*Input for this task:*

=-=-=-=-=

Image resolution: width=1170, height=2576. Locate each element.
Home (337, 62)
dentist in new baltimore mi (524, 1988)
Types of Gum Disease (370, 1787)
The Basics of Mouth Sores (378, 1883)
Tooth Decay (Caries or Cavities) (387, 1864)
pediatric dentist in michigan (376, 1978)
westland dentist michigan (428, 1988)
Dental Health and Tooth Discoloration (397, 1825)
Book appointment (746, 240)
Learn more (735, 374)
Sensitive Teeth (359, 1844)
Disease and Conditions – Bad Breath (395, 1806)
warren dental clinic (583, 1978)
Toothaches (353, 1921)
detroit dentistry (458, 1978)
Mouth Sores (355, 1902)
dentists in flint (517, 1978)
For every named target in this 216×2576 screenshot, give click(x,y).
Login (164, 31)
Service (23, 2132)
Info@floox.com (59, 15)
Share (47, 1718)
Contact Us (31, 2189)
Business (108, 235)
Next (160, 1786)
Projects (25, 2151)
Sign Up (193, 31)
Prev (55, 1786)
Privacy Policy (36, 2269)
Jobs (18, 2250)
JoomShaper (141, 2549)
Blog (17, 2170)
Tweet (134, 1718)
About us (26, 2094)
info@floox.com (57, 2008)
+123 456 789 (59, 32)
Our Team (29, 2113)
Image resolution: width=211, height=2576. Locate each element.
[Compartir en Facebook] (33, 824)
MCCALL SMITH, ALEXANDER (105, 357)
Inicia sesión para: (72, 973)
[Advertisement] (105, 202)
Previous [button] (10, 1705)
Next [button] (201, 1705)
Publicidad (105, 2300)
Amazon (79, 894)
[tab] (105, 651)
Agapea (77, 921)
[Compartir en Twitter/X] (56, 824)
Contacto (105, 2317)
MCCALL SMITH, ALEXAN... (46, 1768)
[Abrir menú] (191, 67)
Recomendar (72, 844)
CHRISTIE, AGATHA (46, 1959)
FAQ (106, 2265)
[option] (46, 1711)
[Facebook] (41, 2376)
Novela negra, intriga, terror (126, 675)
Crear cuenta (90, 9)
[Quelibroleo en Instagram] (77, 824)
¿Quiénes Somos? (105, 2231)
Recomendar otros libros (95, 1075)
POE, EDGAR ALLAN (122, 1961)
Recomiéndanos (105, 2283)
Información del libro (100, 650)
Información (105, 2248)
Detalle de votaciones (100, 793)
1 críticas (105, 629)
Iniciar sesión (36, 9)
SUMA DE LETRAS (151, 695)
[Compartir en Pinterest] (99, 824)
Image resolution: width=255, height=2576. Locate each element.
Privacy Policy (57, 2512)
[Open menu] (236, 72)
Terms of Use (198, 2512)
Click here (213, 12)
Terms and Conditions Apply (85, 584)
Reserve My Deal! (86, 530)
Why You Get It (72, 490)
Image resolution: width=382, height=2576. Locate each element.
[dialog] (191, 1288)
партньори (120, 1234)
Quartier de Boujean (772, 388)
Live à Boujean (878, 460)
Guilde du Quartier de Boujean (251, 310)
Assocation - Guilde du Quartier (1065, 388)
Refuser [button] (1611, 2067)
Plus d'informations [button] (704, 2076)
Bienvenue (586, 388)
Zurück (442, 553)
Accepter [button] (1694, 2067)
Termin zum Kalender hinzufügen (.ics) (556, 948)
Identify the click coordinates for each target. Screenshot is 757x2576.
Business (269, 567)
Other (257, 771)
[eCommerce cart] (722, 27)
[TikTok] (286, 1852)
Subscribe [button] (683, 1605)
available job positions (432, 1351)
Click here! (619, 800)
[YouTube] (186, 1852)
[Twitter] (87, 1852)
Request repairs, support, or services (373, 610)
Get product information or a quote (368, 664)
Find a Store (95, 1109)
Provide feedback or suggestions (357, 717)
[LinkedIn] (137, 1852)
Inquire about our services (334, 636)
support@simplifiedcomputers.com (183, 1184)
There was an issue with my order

=-=-=-=-=

*Task details:* Look back at the entries above and repeat, unchanged, every line from the line holding "The Basics of Mouth Sores (378, 1883)" through the line holding "Inicia sesión para: (72, 973)".

*Written solution:*
The Basics of Mouth Sores (378, 1883)
Tooth Decay (Caries or Cavities) (387, 1864)
pediatric dentist in michigan (376, 1978)
westland dentist michigan (428, 1988)
Dental Health and Tooth Discoloration (397, 1825)
Book appointment (746, 240)
Learn more (735, 374)
Sensitive Teeth (359, 1844)
Disease and Conditions – Bad Breath (395, 1806)
warren dental clinic (583, 1978)
Toothaches (353, 1921)
detroit dentistry (458, 1978)
Mouth Sores (355, 1902)
dentists in flint (517, 1978)
For every named target in this 216×2576 screenshot, give click(x,y).
Login (164, 31)
Service (23, 2132)
Info@floox.com (59, 15)
Share (47, 1718)
Contact Us (31, 2189)
Business (108, 235)
Next (160, 1786)
Projects (25, 2151)
Sign Up (193, 31)
Prev (55, 1786)
Privacy Policy (36, 2269)
Jobs (18, 2250)
JoomShaper (141, 2549)
Blog (17, 2170)
Tweet (134, 1718)
About us (26, 2094)
info@floox.com (57, 2008)
+123 456 789 (59, 32)
Our Team (29, 2113)
Image resolution: width=211, height=2576. Locate each element.
[Compartir en Facebook] (33, 824)
MCCALL SMITH, ALEXANDER (105, 357)
Inicia sesión para: (72, 973)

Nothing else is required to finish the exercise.